What you should do: Can you put every line of the data below into a JSON list of strings, one string per line, with blank lines left out?

Data shown:
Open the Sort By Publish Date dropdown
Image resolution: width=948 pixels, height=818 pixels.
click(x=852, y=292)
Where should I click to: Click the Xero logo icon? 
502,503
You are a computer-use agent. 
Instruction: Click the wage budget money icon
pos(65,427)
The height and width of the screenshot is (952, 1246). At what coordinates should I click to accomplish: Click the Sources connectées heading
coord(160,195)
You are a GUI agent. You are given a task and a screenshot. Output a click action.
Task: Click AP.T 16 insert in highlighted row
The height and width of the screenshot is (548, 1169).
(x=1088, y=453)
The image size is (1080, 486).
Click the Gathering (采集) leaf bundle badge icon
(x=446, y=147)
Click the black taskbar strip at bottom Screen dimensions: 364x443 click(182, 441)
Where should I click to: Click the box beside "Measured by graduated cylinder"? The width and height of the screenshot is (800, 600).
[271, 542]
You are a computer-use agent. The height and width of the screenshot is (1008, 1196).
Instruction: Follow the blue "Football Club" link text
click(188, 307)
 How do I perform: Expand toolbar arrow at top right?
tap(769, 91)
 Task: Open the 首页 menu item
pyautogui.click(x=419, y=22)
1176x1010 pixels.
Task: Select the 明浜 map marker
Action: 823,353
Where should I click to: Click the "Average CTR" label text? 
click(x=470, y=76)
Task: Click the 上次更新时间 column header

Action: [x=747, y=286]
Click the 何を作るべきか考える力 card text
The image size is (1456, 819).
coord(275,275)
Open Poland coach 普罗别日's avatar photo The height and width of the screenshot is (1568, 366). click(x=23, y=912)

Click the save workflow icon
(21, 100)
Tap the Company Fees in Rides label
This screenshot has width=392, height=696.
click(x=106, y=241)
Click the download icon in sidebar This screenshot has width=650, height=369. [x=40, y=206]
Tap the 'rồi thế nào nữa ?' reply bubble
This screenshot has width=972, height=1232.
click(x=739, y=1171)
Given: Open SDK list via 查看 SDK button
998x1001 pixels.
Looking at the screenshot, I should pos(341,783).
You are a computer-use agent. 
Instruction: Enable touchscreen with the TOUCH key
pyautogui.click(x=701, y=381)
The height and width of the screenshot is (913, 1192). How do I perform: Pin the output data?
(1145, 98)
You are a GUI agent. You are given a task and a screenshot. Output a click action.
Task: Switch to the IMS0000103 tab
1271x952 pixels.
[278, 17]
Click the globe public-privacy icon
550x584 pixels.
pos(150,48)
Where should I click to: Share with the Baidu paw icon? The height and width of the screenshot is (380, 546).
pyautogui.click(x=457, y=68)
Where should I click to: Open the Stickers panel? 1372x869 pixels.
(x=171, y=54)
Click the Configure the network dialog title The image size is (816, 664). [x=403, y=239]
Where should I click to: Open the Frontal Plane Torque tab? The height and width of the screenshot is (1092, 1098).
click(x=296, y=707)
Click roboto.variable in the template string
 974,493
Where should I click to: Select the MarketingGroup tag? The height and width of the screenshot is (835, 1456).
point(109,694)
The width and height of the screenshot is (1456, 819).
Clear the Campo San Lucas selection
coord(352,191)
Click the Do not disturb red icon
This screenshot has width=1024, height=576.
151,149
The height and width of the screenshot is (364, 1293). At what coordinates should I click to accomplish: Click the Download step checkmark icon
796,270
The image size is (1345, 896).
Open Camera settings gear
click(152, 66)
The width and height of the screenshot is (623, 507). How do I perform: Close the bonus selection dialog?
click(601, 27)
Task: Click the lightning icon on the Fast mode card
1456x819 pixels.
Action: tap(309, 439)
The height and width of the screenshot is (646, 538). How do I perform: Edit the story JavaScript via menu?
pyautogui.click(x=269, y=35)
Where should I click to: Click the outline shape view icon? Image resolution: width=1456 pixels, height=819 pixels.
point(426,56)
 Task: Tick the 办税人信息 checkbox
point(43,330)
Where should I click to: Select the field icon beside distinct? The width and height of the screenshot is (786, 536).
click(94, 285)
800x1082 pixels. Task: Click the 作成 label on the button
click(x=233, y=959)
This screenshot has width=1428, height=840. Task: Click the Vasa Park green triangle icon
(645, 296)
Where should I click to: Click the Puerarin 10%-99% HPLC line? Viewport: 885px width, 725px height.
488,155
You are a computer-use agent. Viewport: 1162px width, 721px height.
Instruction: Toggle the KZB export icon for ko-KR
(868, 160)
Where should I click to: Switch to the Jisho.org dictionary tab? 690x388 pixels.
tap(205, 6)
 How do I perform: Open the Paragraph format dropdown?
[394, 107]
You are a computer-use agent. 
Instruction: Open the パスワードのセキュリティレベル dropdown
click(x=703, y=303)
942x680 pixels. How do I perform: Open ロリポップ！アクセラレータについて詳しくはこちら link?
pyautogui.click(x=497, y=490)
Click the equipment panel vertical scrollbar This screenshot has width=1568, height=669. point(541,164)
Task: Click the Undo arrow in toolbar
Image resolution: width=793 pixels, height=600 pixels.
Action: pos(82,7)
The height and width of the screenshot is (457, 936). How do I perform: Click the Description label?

Complete output:
[
  "Open the Sort By Publish Date dropdown",
  "Image resolution: width=948 pixels, height=818 pixels.",
  "click(x=852, y=292)",
  "Where should I click to: Click the Xero logo icon? ",
  "502,503",
  "You are a computer-use agent. ",
  "Instruction: Click the wage budget money icon",
  "pos(65,427)",
  "The height and width of the screenshot is (952, 1246). At what coordinates should I click to accomplish: Click the Sources connectées heading",
  "coord(160,195)",
  "You are a GUI agent. You are given a task and a screenshot. Output a click action.",
  "Task: Click AP.T 16 insert in highlighted row",
  "The height and width of the screenshot is (548, 1169).",
  "(x=1088, y=453)",
  "The image size is (1080, 486).",
  "Click the Gathering (采集) leaf bundle badge icon",
  "(x=446, y=147)",
  "Click the black taskbar strip at bottom Screen dimensions: 364x443 click(182, 441)",
  "Where should I click to: Click the box beside \"Measured by graduated cylinder\"? The width and height of the screenshot is (800, 600).",
  "[271, 542]",
  "You are a computer-use agent. The height and width of the screenshot is (1008, 1196).",
  "Instruction: Follow the blue \"Football Club\" link text",
  "click(188, 307)",
  " How do I perform: Expand toolbar arrow at top right?",
  "tap(769, 91)",
  " Task: Open the 首页 menu item",
  "pyautogui.click(x=419, y=22)",
  "1176x1010 pixels.",
  "Task: Select the 明浜 map marker",
  "Action: 823,353",
  "Where should I click to: Click the \"Average CTR\" label text? ",
  "click(x=470, y=76)",
  "Task: Click the 上次更新时间 column header",
  "Action: [x=747, y=286]",
  "Click the 何を作るべきか考える力 card text",
  "The image size is (1456, 819).",
  "coord(275,275)",
  "Open Poland coach 普罗别日's avatar photo The height and width of the screenshot is (1568, 366). click(x=23, y=912)",
  "Click the save workflow icon",
  "(21, 100)",
  "Tap the Company Fees in Rides label",
  "This screenshot has width=392, height=696.",
  "click(x=106, y=241)",
  "Click the download icon in sidebar This screenshot has width=650, height=369. [x=40, y=206]",
  "Tap the 'rồi thế nào nữa ?' reply bubble",
  "This screenshot has width=972, height=1232.",
  "click(x=739, y=1171)",
  "Given: Open SDK list via 查看 SDK button",
  "998x1001 pixels.",
  "Looking at the screenshot, I should pos(341,783).",
  "You are a computer-use agent. ",
  "Instruction: Enable touchscreen with the TOUCH key",
  "pyautogui.click(x=701, y=381)",
  "The height and width of the screenshot is (913, 1192). How do I perform: Pin the output data?",
  "(1145, 98)",
  "You are a GUI agent. You are given a task and a screenshot. Output a click action.",
  "Task: Switch to the IMS0000103 tab",
  "1271x952 pixels.",
  "[278, 17]",
  "Click the globe public-privacy icon",
  "550x584 pixels.",
  "pos(150,48)",
  "Where should I click to: Share with the Baidu paw icon? The height and width of the screenshot is (380, 546).",
  "pyautogui.click(x=457, y=68)",
  "Where should I click to: Open the Stickers panel? 1372x869 pixels.",
  "(x=171, y=54)",
  "Click the Configure the network dialog title The image size is (816, 664). [x=403, y=239]",
  "Where should I click to: Open the Frontal Plane Torque tab? The height and width of the screenshot is (1092, 1098).",
  "click(x=296, y=707)",
  "Click roboto.variable in the template string",
  " 974,493",
  "Where should I click to: Select the MarketingGroup tag? The height and width of the screenshot is (835, 1456).",
  "point(109,694)",
  "The width and height of the screenshot is (1456, 819).",
  "Clear the Campo San Lucas selection",
  "coord(352,191)",
  "Click the Do not disturb red icon",
  "This screenshot has width=1024, height=576.",
  "151,149",
  "The height and width of the screenshot is (364, 1293). At what coordinates should I click to accomplish: Click the Download step checkmark icon",
  "796,270",
  "The image size is (1345, 896).",
  "Open Camera settings gear",
  "click(152, 66)",
  "The width and height of the screenshot is (623, 507). How do I perform: Close the bonus selection dialog?",
  "click(601, 27)",
  "Task: Click the lightning icon on the Fast mode card",
  "1456x819 pixels.",
  "Action: tap(309, 439)",
  "The height and width of the screenshot is (646, 538). How do I perform: Edit the story JavaScript via menu?",
  "pyautogui.click(x=269, y=35)",
  "Where should I click to: Click the outline shape view icon? Image resolution: width=1456 pixels, height=819 pixels.",
  "point(426,56)",
  " Task: Tick the 办税人信息 checkbox",
  "point(43,330)",
  "Where should I click to: Select the field icon beside distinct? The width and height of the screenshot is (786, 536).",
  "click(94, 285)",
  "800x1082 pixels. Task: Click the 作成 label on the button",
  "click(x=233, y=959)",
  "This screenshot has width=1428, height=840. Task: Click the Vasa Park green triangle icon",
  "(645, 296)",
  "Where should I click to: Click the Puerarin 10%-99% HPLC line? Viewport: 885px width, 725px height.",
  "488,155",
  "You are a computer-use agent. Viewport: 1162px width, 721px height.",
  "Instruction: Toggle the KZB export icon for ko-KR",
  "(868, 160)",
  "Where should I click to: Switch to the Jisho.org dictionary tab? 690x388 pixels.",
  "tap(205, 6)",
  " How do I perform: Open the Paragraph format dropdown?",
  "[394, 107]",
  "You are a computer-use agent. ",
  "Instruction: Open the パスワードのセキュリティレベル dropdown",
  "click(x=703, y=303)",
  "942x680 pixels. How do I perform: Open ロリポップ！アクセラレータについて詳しくはこちら link?",
  "pyautogui.click(x=497, y=490)",
  "Click the equipment panel vertical scrollbar This screenshot has width=1568, height=669. point(541,164)",
  "Task: Click the Undo arrow in toolbar",
  "Image resolution: width=793 pixels, height=600 pixels.",
  "Action: pos(82,7)",
  "The height and width of the screenshot is (457, 936). How do I perform: Click the Description label?"
]